When we look at the progression of AI, specifically in the Command and Conquer franchise, we can see that across very few years a lot has happened to make the computer-based opponents more intelligent and more challenging, to better equip them with faster, strategic unit production, tactical attack waves and base building. All such that for the player, they feel a more realistic challenge and that these computer opponents feel more human and they feel more challenging. Balance is still important here: while the AI must become better, the player cannot have the feeling that the AI is cheating or has more and better resources than the player themselves; this would break immersion and cause frustration.
Command and Conquer has a legacy, and we want to focus on three distinct titles when we look at the evolution of the C&C AI: Command and Conquer 1, which is Tiberian Dawn, Command and Conquer 2 Red Alert, and the predecessor of both of them, which is Dune 2, the first real-time strategy game from 1993. Many of the mechanisms, mechanics, UI and gameplay that we know and love in Command and Conquer were already established or at least built in sometimes slightly more foundational logic, sometimes less complex, in Dune 2. When in Dune 2, we engage with opposing other fractions called “Houses”, often violently, to gain control over the planet, to gain control over the valuable “spice”, that in turn, seems to control the galaxy. When you engage with opposing houses, you will find that these Houses have some very rudimentary intelligence that for Dune 2 is mostly based on simple logic that is driven by scripts. These scripts determine – per level and scenario – when the computer intelligence should start building a specific thing, harvest a specific thing, build new units, and schedule its attack waves. There’s no sophisticated logic that specifically tells units to scout something, and there is no conclusions drawn from the map or the worldview, what needs to be done next, to challenge the player – most actions are scripted.
That changed a little bit. with Command and Conquer 1. Between the Dune 2 and C&C, there is two years of development. We see that Westwood Studios changed some of the AI logic away from purely scripts to some logic that inspects the game world and inspects the current state of units, buildings, and resources, and then draws conclusion and next actions from them. So there’s a clear shift in C&C going away from script-based and script-only actions that the computer opponent is carrying out, to inspecting the game world, if only for a few data points, to drawing conclusions based on them.
For example, there is functions that inspect if the computer opponent has sufficient resources to build additional units. And there’s a succession of units that need to be built. There’s also logic that determines if the computer opponent should give up, start its last offensive attack wave before it waves the white flag and will consider itself defeated by selling off all of the remaining buildings and then leveraging the units that spawned from the sold buildings to attack the human opponents.
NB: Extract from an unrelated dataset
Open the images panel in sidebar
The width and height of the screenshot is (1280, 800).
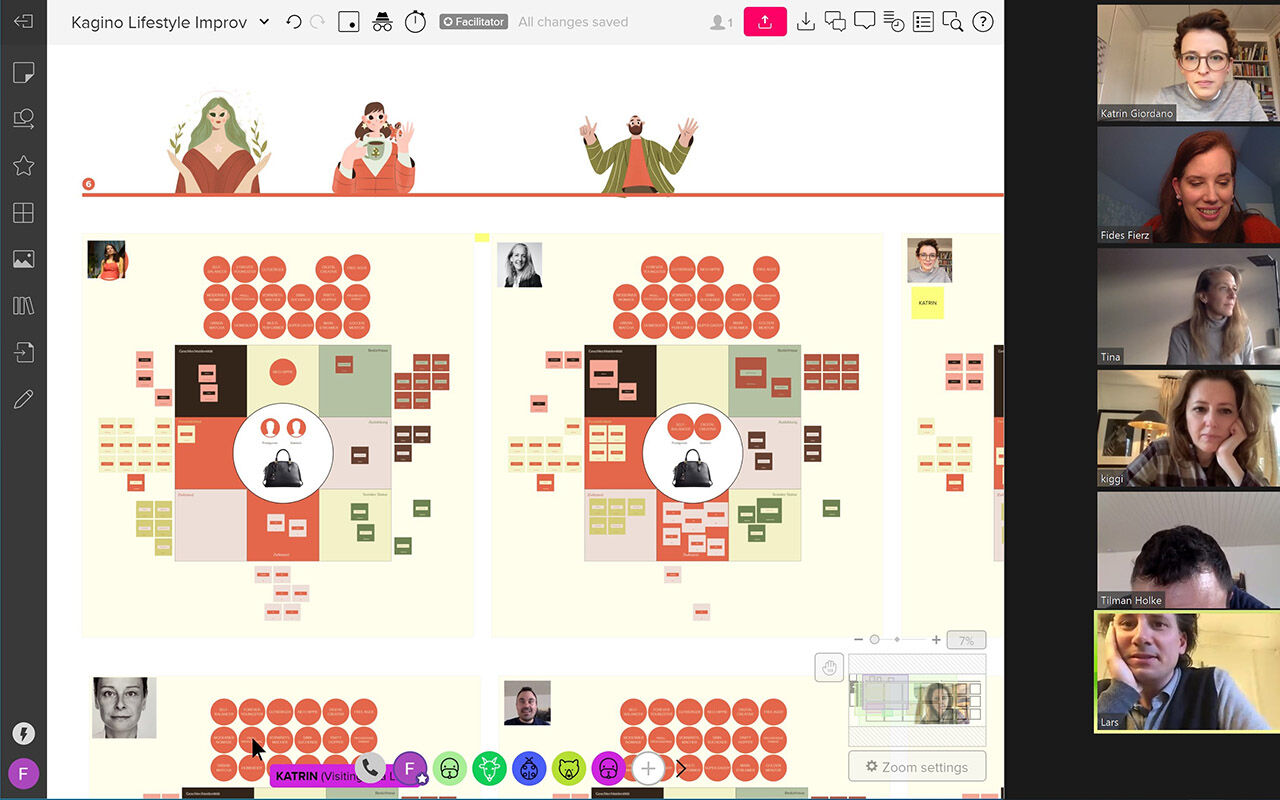23,260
There’s also logic to do more clever path finding such that units no longer run themselves into situations where they can’t get out and things like that. The world is inspected such that the AI knows how many units it currently has and how many resources it has and makes then decisions on what it should build next and how it should react to events on the battlefield, i.e. it will more cleverly fight back or run away from a specific situation or schedule attack waves based on the units of the resources that it already has. So it’s less about time schedules, more about it has harvested enough resources, it has built enough units, now is the time to build a small group and then go past the user. the player.
For Red Alert, we see yet another evolution of the game AI more and more towards exploration of the game world and even more introspection about what the AI should be doing next. We’re considering more data points and more actions than we did in Tiberian Dawn.
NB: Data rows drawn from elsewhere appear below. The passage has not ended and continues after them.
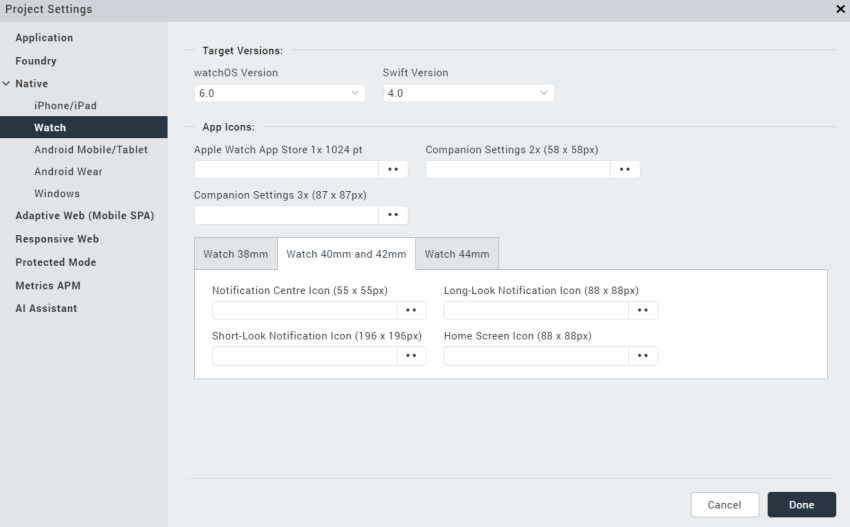Browse for Long-Look Notification Icon file
850x527 pixels.
(643, 310)
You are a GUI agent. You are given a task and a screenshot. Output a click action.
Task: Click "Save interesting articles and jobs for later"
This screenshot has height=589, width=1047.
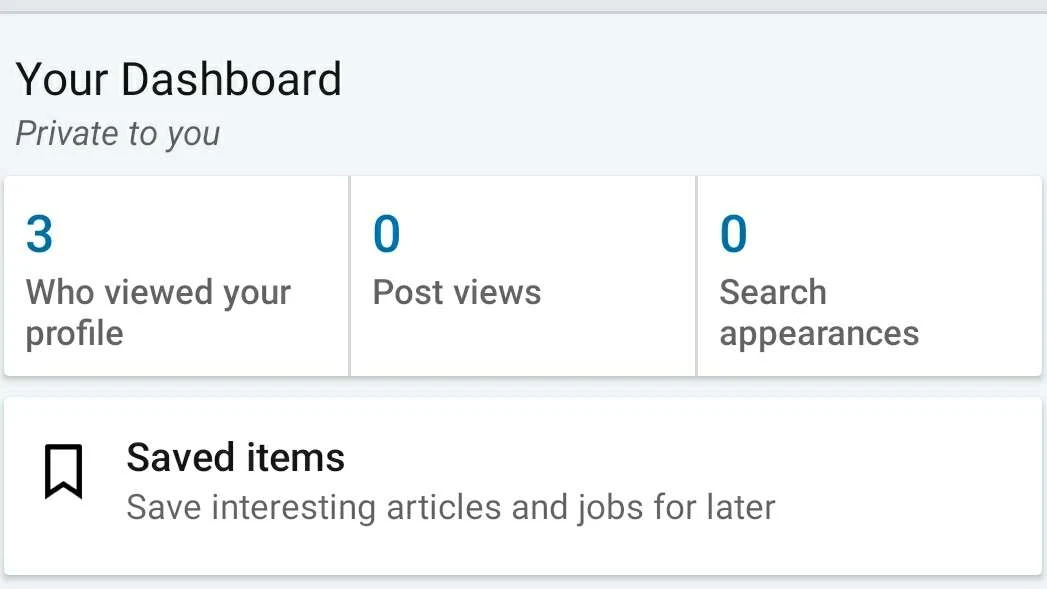(x=449, y=507)
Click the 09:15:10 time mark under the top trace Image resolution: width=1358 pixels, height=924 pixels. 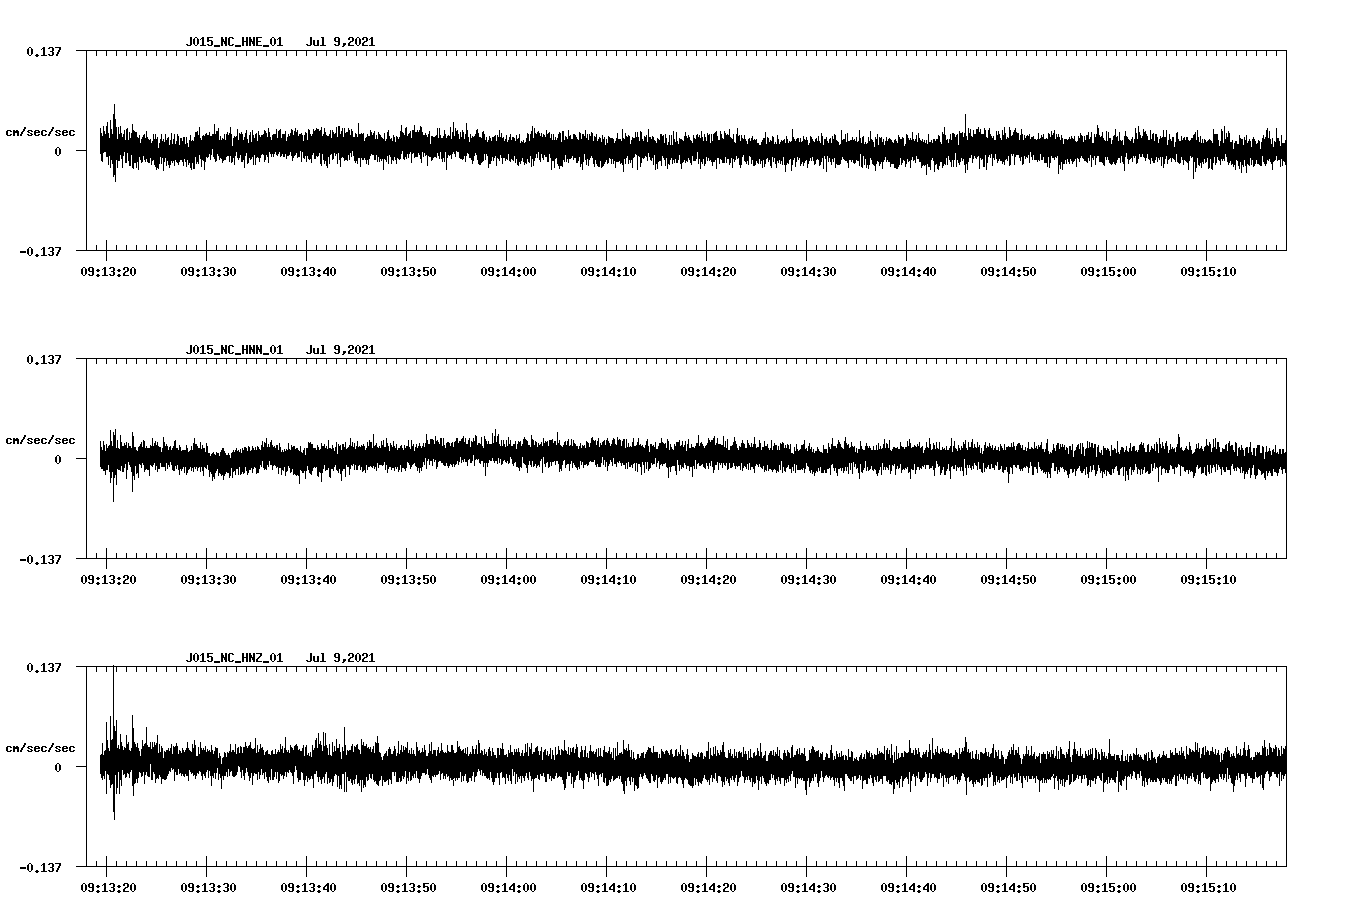pos(1210,269)
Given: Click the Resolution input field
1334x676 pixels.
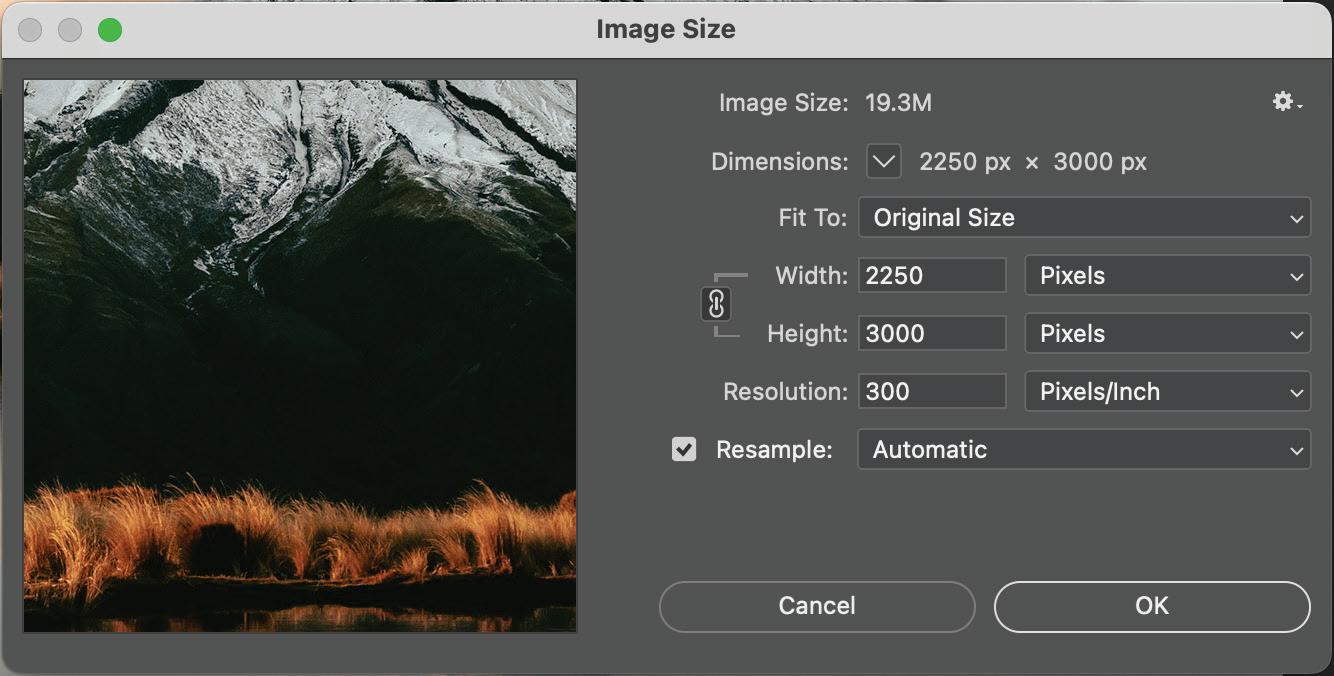Looking at the screenshot, I should (932, 392).
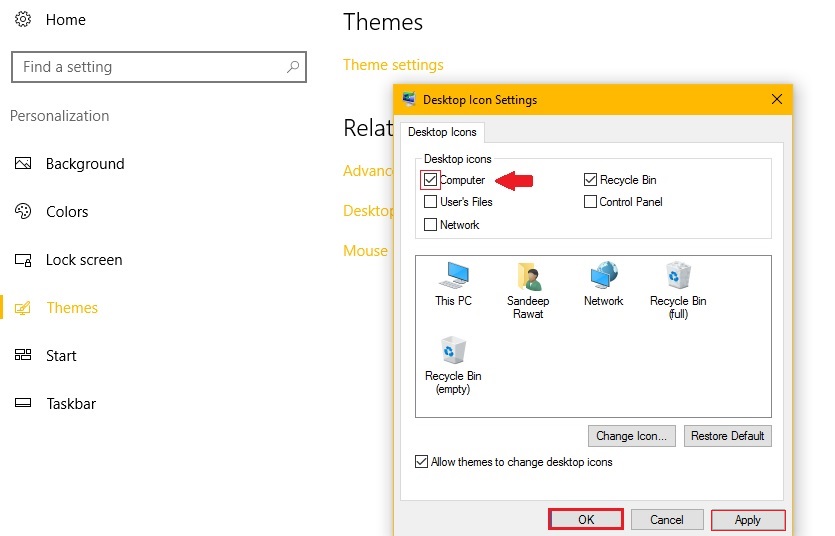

Red Alert for example, adds two additional properties into its AI system that determine how the AI is behaving: one is called TechLevel the other is called the house IQ. The TechLevel is new in Red Alert and didn’t exist in Tiberian Dawn yet. The idea of TechLevel is to track which technologies, units and buildings the AI can create and built in any given scenario or mission. It is a way of defining how far the tech tree is open to the AI system and how much the AI can build in any given scenario for the single player scenarios. The computer-based opponent would get its TechLevel assigned through the mission or through the scenario scripting and would have to stick to that tech level throughout that scenario. The higher the TechLevel, the more advanced units and buildings and weapons the AI can build over time with its resources. So the ability to build cleverly is tied to the TechLevel that the developers put in the mission script into Red Alert and every mission can have a different starting position and therefore openness of the tech tree for the AI opponent. Like this, different scenarios and AI cleverness, as well as pressure on the player can be created – but varying the weapons and units the AI has at its disposal.
The other property in the AI system that Red Alert adds, is the house IQ. The idea of the IQ, is defining which abilities the AI opponent has in any given scenario similar to the TechLevel or the BuildLevel. The IQ defines what options the AI can have and execute in any given scenario, such as how fast and how elaborate the AI can build and produce units, how the AI plans their attack waves, how aggressive or how clever scouting of the map throughout the scenario happens. It also steers how the AI reacts when it is under attack and how cleverly it guards specific buildings or specific units challenging the player even further.
So with these additional levels and ways to fine-tune the AI mission by mission and scenario by scenario gives the designers far greater flexibility in fine-tuning how the AI behaves and therefore make it more believable that the AI is an opponent and doesn’t cheat – and it makes it a little less predictable than the previous games.